As a student of gender studies – and someone who has an active interest in global politics – I was well aware that the Middle East’s relationship with woman is far removed from what I am familiar with in the west. It was to be the first time in my life that I represented the minority, and that thought both excited and scared me.

The next two weeks would expose me to a side of humanity that very few things could have prepared me for. It disgusted me; not disgust in the sense that I grew reluctant to venture out of the house without completely covering myself – which, FYI, isn’t even enough to stop men who feel entitled to make women uncomfortable in the public sphere – but disgust in the sense that I couldn’t believe people think that this kind of behaviour is actually okay. The argument from relativity suddenly lost its shine that trip.

Over those two weeks, I was subjected to people stopping in the middle of the street and pointing at me, cars honking as I walked down the side of the road, and the making of rude and unnecessary comments in Arabic as I walked past. At one point, I was in the middle of a marketplace when a man riding a motorcycle zoomed past, shouldered me and nearly knocked me off my feet. When I visited the iconic Great Pyramids, I was surrounded by local tourists more interested in taking pictures with me than the actual wonders. It was flattering until they started grabbing me.

Making friends… us gingers gotta stick together.

All of this was just by existing in Cairo and minding my own business. Whilst I did not veil my head, I was dressed conservatively and respected the culture. None of the behaviour was provoked in any meaningful or justified way.

From my observation, about 85-90% of the women I saw in the streets were veiled. It is also worth mentioning that – compared to their male counterparts – very few women even venture into the public sphere. I counted the occasions I saw people who represented tourists, and the number might amaze you: seven. Just seven – over two whole weeks. Egypt’s tourist economy has plunged from 14.7 million to 5.4 million per year, and it is noticeable. Tourists have become something of a commodity, only fueling the attitude towards them.

The irony of the whole trip was that the occasion on which I felt most comfortable in public was when I visited a nightclub. I remember thinking that there is definitely something wrong with a culture where you receive more unwanted attention on the streets than in a freakin’ bar.

I’m not comfortable arguing that it is easier being an unveiled woman than a veiled woman in Egypt, as other travel bloggers have. There are cultural forces at work there that someone like me can’t even imagine, and it isn’t a competition of oppression. I’m also aware that my experience was far more benign than that suffered by other females. I’m just writing this blog post to share my personal experience so that if you are a woman with intentions of visiting this incredible country, at least you’re not walking in blind.

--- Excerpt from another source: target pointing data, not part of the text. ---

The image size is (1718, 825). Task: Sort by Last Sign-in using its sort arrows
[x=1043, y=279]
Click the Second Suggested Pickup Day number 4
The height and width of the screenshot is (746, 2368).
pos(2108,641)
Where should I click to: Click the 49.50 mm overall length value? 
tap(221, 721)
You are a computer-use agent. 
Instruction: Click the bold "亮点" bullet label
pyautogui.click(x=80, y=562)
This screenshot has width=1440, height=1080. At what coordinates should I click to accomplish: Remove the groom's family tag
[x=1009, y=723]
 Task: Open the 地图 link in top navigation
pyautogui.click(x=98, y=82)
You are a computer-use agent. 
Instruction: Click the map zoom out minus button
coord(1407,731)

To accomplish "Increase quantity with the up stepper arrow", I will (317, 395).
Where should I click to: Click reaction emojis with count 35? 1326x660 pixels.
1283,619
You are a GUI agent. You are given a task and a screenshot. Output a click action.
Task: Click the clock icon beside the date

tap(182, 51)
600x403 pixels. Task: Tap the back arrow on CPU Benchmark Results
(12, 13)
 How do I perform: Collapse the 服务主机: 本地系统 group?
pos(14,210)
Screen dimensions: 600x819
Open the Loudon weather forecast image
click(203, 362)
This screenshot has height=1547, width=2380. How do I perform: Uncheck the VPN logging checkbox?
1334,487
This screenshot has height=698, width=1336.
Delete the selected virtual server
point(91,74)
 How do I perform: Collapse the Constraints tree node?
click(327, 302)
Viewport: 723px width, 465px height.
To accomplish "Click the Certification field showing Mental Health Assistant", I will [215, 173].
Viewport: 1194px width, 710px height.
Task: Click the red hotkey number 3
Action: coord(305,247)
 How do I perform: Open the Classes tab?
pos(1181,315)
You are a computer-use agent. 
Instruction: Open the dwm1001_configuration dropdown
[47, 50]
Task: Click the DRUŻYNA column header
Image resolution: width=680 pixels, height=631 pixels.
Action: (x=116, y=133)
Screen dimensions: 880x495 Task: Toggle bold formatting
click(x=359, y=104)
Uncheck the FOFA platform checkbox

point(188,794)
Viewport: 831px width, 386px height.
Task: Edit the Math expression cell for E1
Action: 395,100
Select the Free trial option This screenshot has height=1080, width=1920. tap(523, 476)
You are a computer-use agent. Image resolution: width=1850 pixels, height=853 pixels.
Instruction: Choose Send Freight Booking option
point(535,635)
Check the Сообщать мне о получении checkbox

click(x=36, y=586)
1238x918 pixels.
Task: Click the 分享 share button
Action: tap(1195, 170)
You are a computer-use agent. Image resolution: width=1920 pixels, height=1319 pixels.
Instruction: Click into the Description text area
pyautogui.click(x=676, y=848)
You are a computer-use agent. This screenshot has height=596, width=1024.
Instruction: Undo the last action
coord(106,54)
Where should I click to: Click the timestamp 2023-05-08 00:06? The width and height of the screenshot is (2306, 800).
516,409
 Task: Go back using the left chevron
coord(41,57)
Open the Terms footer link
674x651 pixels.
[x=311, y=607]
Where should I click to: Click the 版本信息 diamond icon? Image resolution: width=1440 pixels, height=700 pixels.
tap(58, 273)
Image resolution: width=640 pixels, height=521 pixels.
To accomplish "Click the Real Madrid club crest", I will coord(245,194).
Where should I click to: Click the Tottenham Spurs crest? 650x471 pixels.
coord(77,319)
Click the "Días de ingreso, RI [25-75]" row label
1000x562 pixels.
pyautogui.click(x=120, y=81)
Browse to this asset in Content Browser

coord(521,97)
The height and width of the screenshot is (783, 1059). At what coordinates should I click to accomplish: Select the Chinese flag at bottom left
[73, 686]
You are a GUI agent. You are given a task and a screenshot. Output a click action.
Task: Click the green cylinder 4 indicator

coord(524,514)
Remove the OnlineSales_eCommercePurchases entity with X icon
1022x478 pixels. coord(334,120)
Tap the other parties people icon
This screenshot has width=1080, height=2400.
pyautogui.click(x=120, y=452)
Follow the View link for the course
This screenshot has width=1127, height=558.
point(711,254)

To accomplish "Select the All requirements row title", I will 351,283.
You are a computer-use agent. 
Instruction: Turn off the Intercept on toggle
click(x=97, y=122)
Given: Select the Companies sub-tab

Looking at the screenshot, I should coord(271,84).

I never once felt unsafe or threatened whilst I was in Egypt. I think a large part of that is because I mentally prepared myself for the attention and was always in good company. But I can wholeheartedly understand why the experience would be enough to deter someone from the Middle East altogether. It’s a shame, because the two countries I have traveled to in this region so far – Egypt and the United Arab Emirates – left me with rich knowledge and positive memories that surpassed my wildest expectations.

You don’t have to lose all sense of identity in Egypt to avoid harassment. Even if you were wearing a niqāb, the chances are, you would still receive some form of it. After all, studies reveal that 99% of Egyptian women have been subjected to misogynist behaviour on the streets of Cairo (what is being called a ‘moral epidemic’).

But what you can do to prepare is educate yourself on the culture and understand that there is nothing you are doing to deserve this treatment. There is nothing morally justifiable about it. It it simply the result of a lack of education, public safety, poverty and dangerous cultural ideas. The only way it can be challenged is by standing up to it and raising awareness about the injustices served.

 All of the photographs in this post were taken at the Mosque of Mohammed Ali in the Citadel of Cairo.